Per la squadra italiana, i Mondiali del 1954 in Svizzera furono un vero e proprio disastro. La squadra azzurra diretta dall'ungherese Lajos Czeizler non riuscì a superare il girone preliminare. Come nel 2002 in Corea del Sud, quando ci mise lo zampino un Byron Moreno di triste memoria, gli italiani possono però recriminare sull'arbitraggio.

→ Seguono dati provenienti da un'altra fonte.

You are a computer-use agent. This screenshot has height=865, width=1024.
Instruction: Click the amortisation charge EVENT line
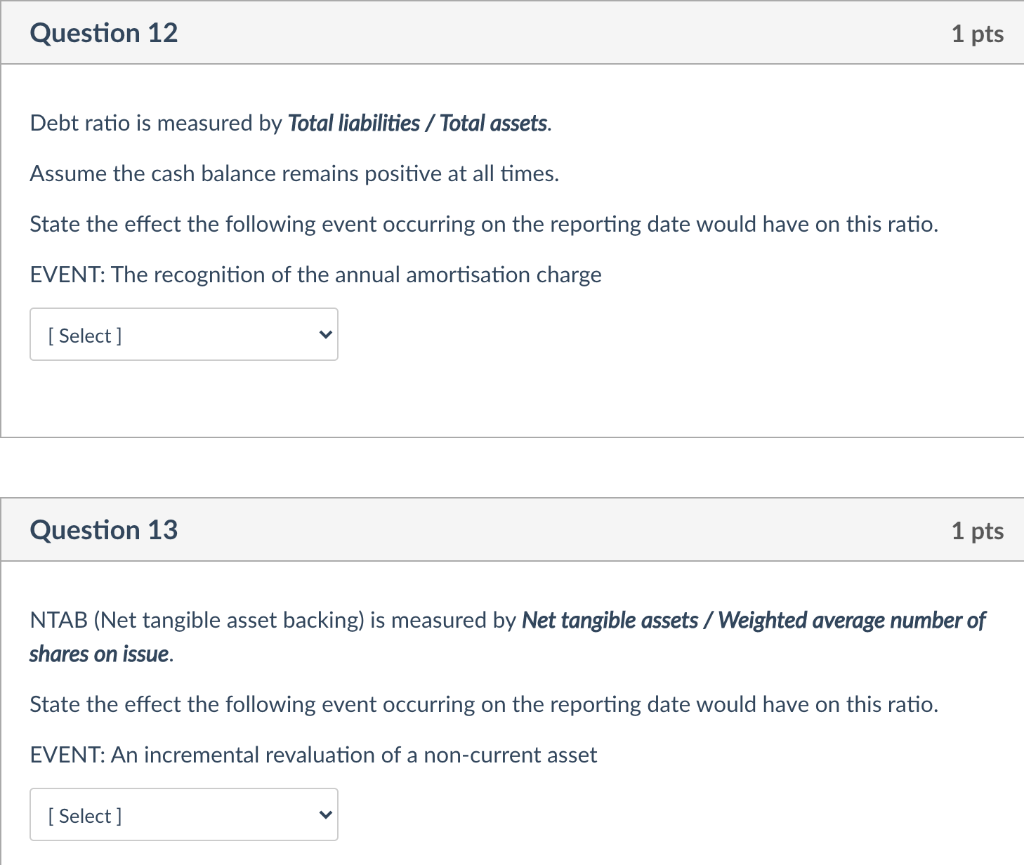(316, 274)
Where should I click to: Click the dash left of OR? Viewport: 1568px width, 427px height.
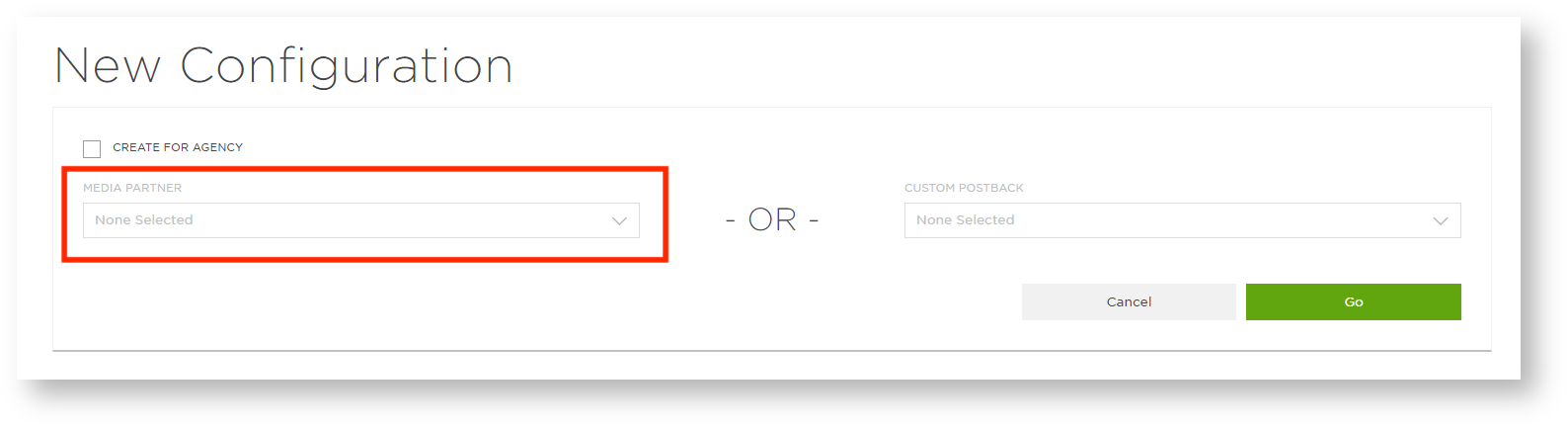[x=731, y=220]
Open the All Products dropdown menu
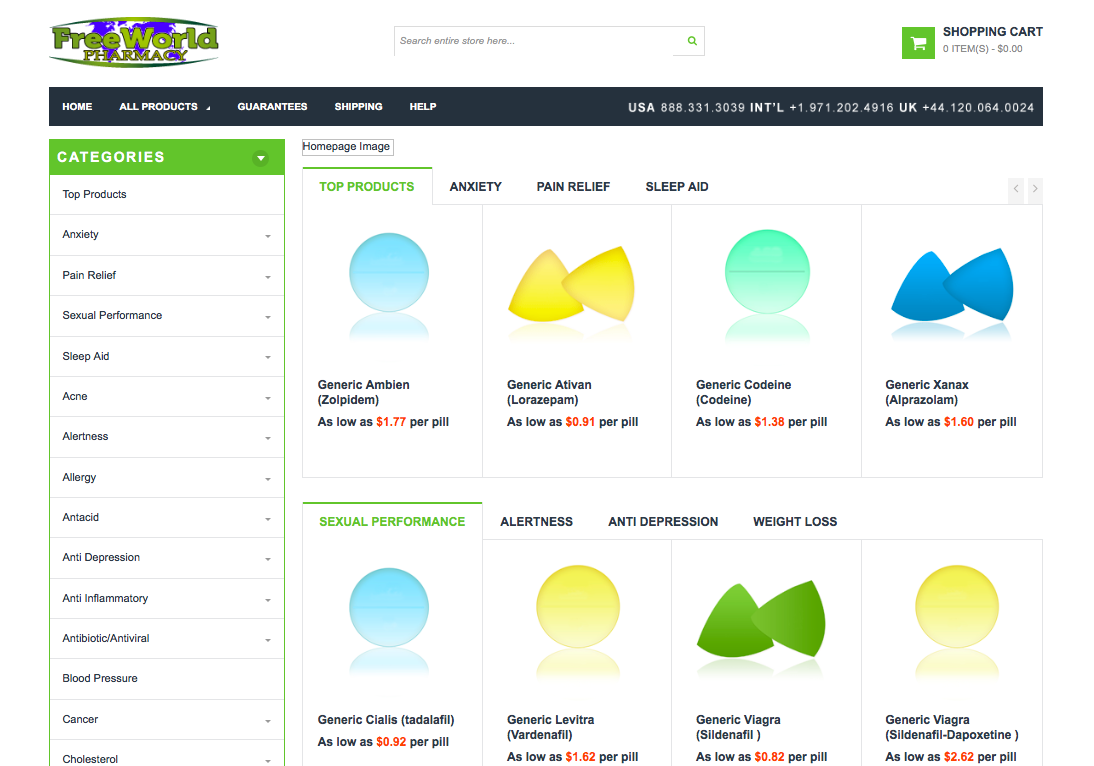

Nella prima partita di Losanna contro la Svizzera – un incontro chiave per il passaggio al turno successivo – il brasiliano Viana annullò per fuorigioco un gol regolarissimo all'Italia. La partita fu vinta dagli elvetici per 2-1. In seguito si venne a sapere che Viana aveva trascorso un lungo periodo a Macolin, la scuola dello sport elvetica, spesato e coccolato come un pascià. Qualche mese più tardi, la federazione brasiliana lo radiò per "condotta gravemente scorretta". In altre parole corruzione: Viana era stato pescato con le mani nel sacco...

La nazionale italiana si rifece nel secondo incontro col Belgio (vinto 4-0). Per la complicata formula del Mondiale, gli azzurri dovettero affrontare ancora una volta la Svizzera in uno spareggio. L'Italia, però, in preda a forti divisioni interne, naufragò e i rossocrociati si imposero 4-1.